The research has important implications for understanding the damaging side-effects of the menopause, which is caused when a woman's ovaries go into decline and stop producing female hormones.

Researchers have extended the working life of ovaries in a strain of laboratory mouse that had one of its genes deleted. The "bax" gene normally controls the gradual destruction of follicle egg cells in the two ovaries. Jonathan Tilly, who led the research team at the Massachusetts General Hospital in Boston, said the understanding of what controls the menopause has "major implications" for women.

"This will have enormous impact in terms of understanding the changes in women's health associated with the menopause.

"It is a little premature to talk about the applications of the research to humans but for the first time we now have an animal model that may allow us to extend the lifetime of ovaries in humans." The research is published in the journal Nature Genetics.

Menopause usually occurs between the ages of 45 and 55 and involves a gradual reduction in the levels of the hormones progesterone and oestrogen, which can lead to the dilation of blood vessels as well as having direct effects on the nervous system.

Women can experience mood swings, loss of libido, anxiety and depression as well as suffering physical symptoms such as osteoporosis (brittle-bone disease), head-aches, "hot flushes" and an increased risk of heart disease.

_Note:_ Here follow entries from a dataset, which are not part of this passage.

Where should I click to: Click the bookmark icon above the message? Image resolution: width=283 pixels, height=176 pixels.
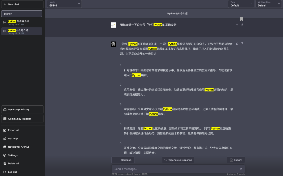[242, 19]
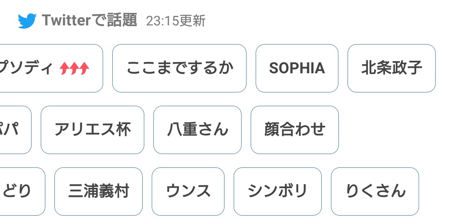Click the red rising trend arrows icon
The height and width of the screenshot is (224, 449).
[x=74, y=68]
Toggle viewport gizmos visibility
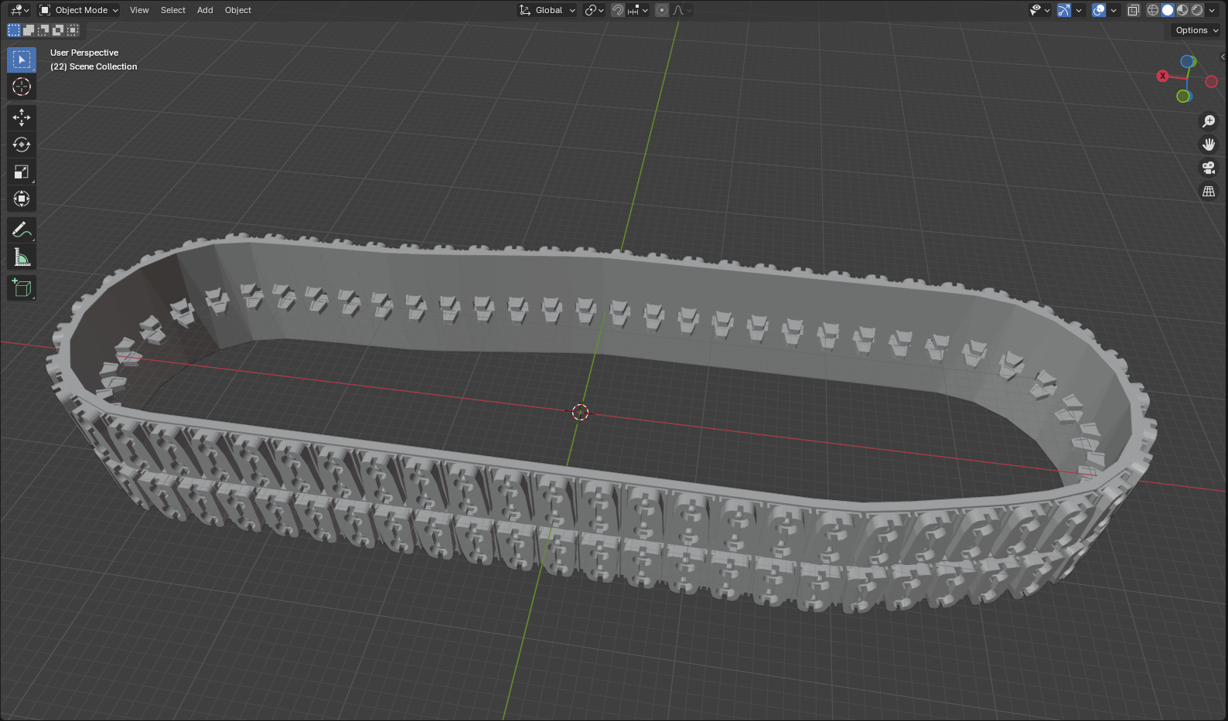1228x721 pixels. pyautogui.click(x=1064, y=10)
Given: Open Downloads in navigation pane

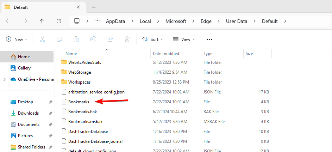Looking at the screenshot, I should click(28, 113).
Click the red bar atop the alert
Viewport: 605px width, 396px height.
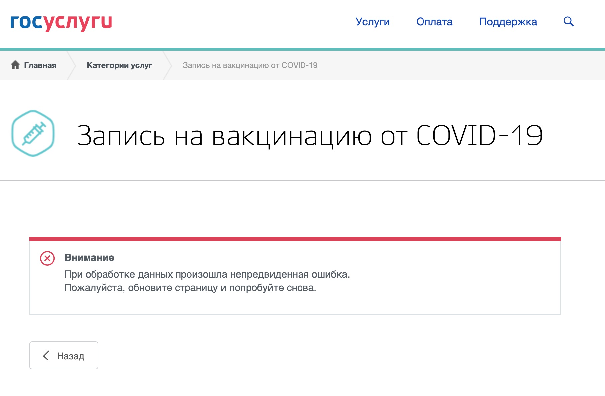point(295,239)
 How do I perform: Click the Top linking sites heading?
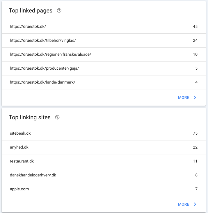pyautogui.click(x=30, y=117)
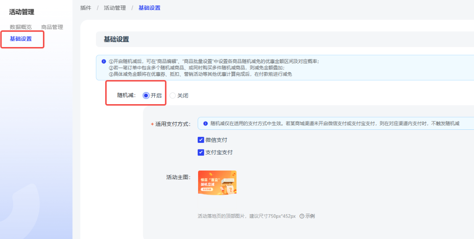Select the 开启 radio button for 随机减

tap(146, 95)

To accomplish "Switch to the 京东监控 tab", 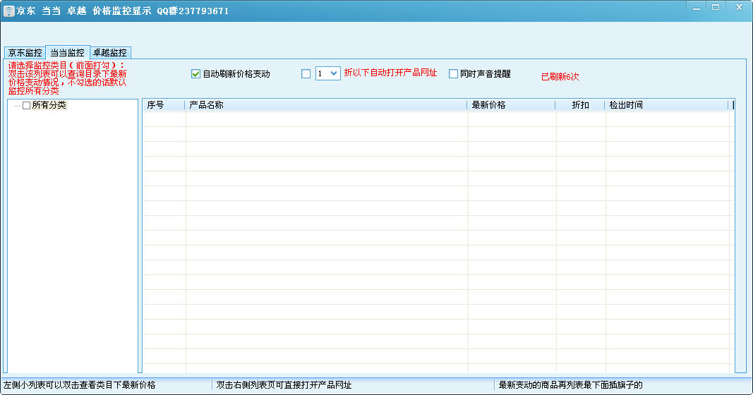I will click(x=25, y=53).
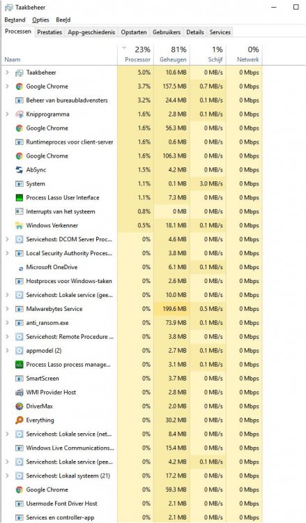This screenshot has height=523, width=306.
Task: Select the anti_ransom.exe process row
Action: (x=133, y=323)
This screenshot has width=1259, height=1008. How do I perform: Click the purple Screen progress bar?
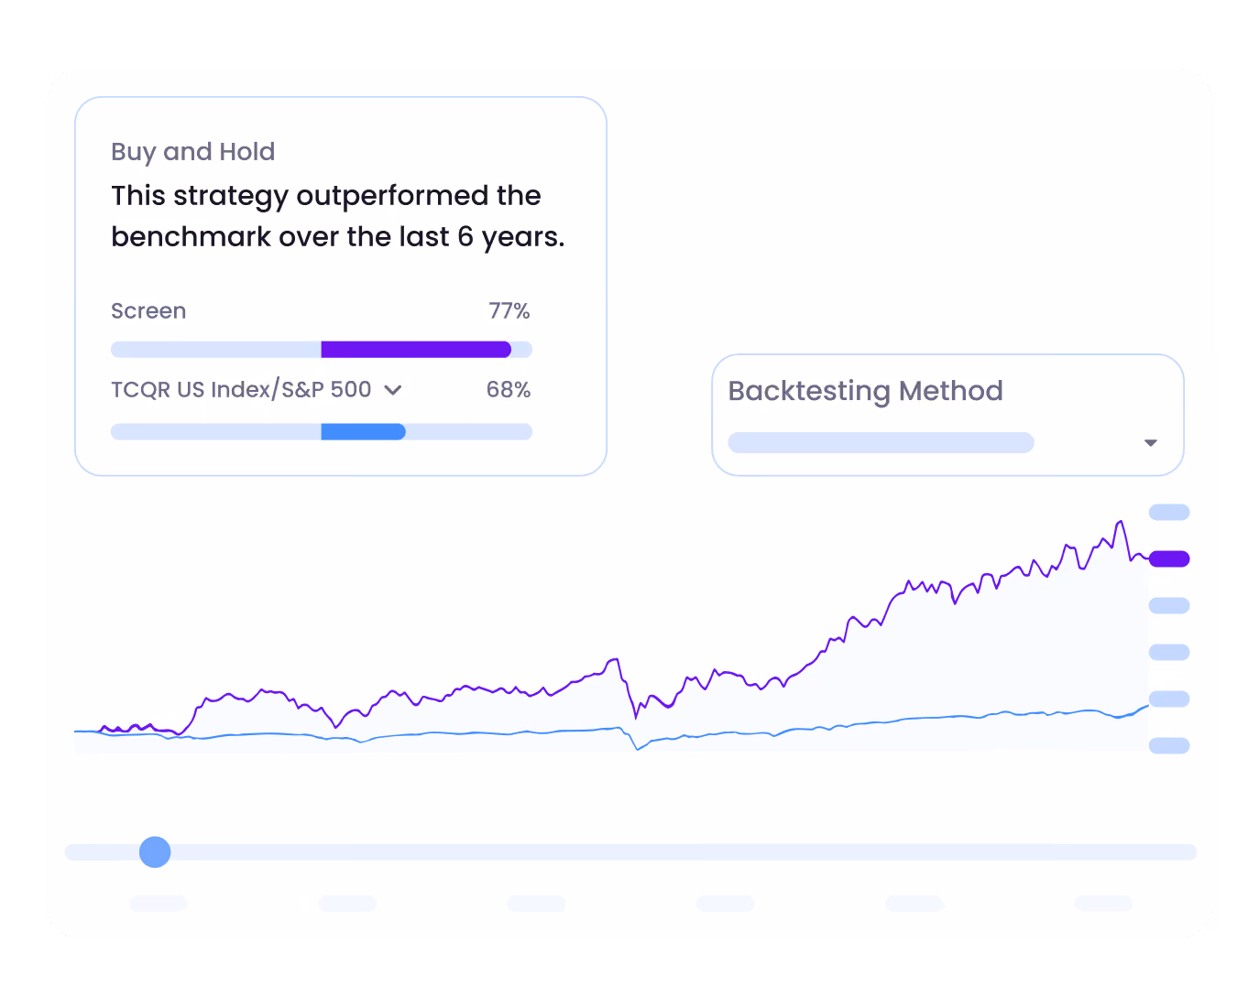tap(415, 349)
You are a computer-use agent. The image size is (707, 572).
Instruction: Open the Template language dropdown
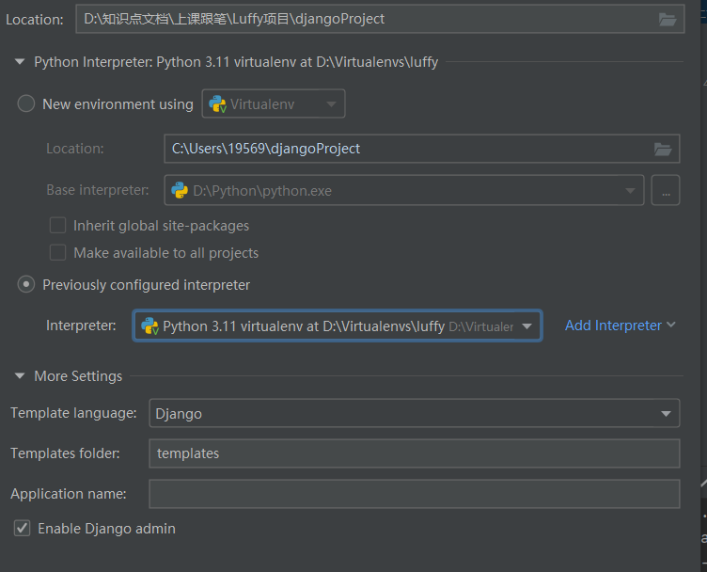pyautogui.click(x=667, y=413)
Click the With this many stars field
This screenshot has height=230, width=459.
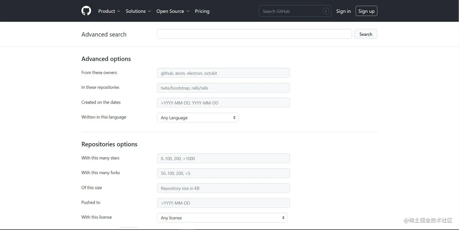(x=223, y=158)
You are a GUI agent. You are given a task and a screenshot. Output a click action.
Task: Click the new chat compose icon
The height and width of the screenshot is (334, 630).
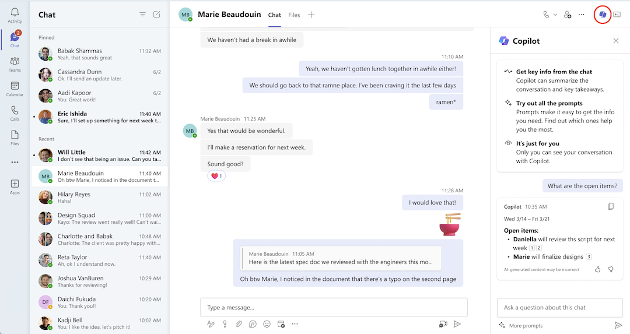click(x=156, y=15)
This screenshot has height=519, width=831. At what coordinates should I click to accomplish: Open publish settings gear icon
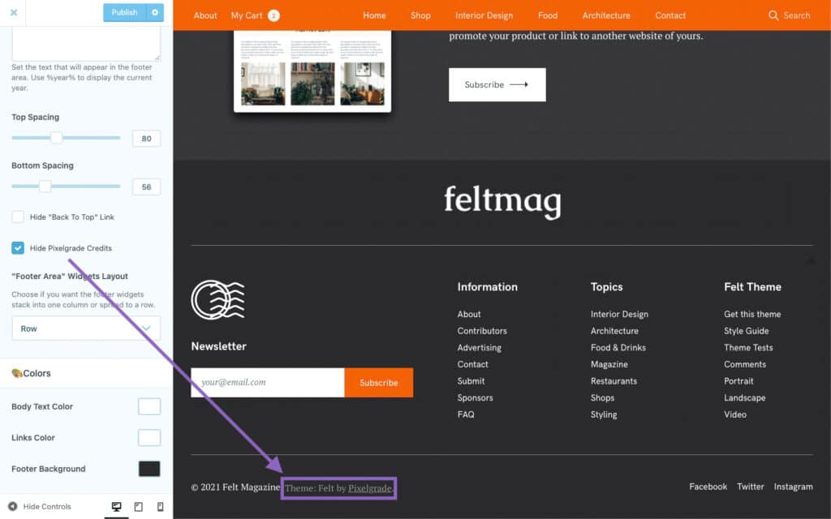tap(155, 12)
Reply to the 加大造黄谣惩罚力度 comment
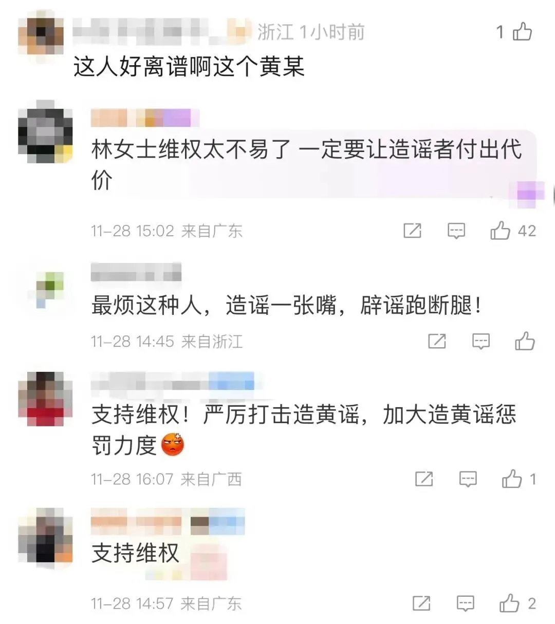This screenshot has height=624, width=555. [x=468, y=480]
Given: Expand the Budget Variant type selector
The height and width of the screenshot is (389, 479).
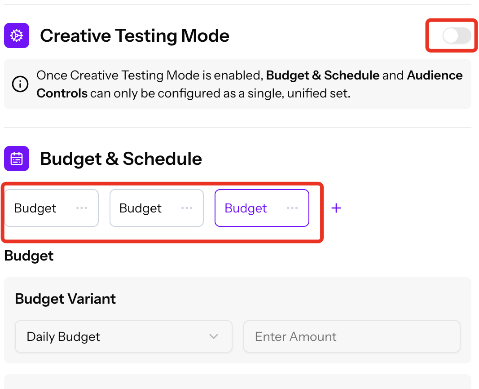Looking at the screenshot, I should pyautogui.click(x=123, y=336).
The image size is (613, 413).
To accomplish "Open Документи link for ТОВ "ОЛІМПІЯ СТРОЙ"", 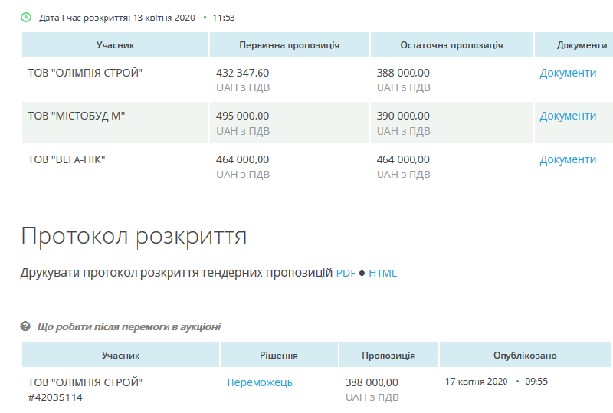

Dr Tilly said that if the studies on mice can lead to a method of delaying menopause by interfering with the body's genetic switch, it would provide a more natural alternative to hormone replacement therapy.

"The problem with HRT is that we can never quite replicate what the body does naturally. This new approach would in effect be a natural hormone- replacement therapy, because the ovaries keep on functioning." Another area of interest would be to understand what happens in women who experience premature menopause in their twenties or thirties, he said.

Menopause is characterised by the exhaustion of the finite number of egg cells a woman is endowed with at birth and uses during the course of her reproductive life.

Dr Tilly and his colleagues were able to show that they can prevent the process of "cell suicide" within the ovary, which normally results in the destruction of egg cells and with them the loss of hormone production. Mice with the genetic switch destroyed continued to have viable ovaries with healthy egg cells well into old age, when they usually suffer a deterioration of ovary tissue that is similar although not identical to what happens in the human menopause.

The scientists found that the old mice which still had functioning ovaries showed signs of retaining many of the faculties that deteriorate in normal females, although tests on bone, heart muscle and brain tissues have yet to prove this, Dr Tilly said.

However, when the older females with rejuvenated ovaries were put in cages with males, they did not become pregnant, showing that fertility is not retained, he added.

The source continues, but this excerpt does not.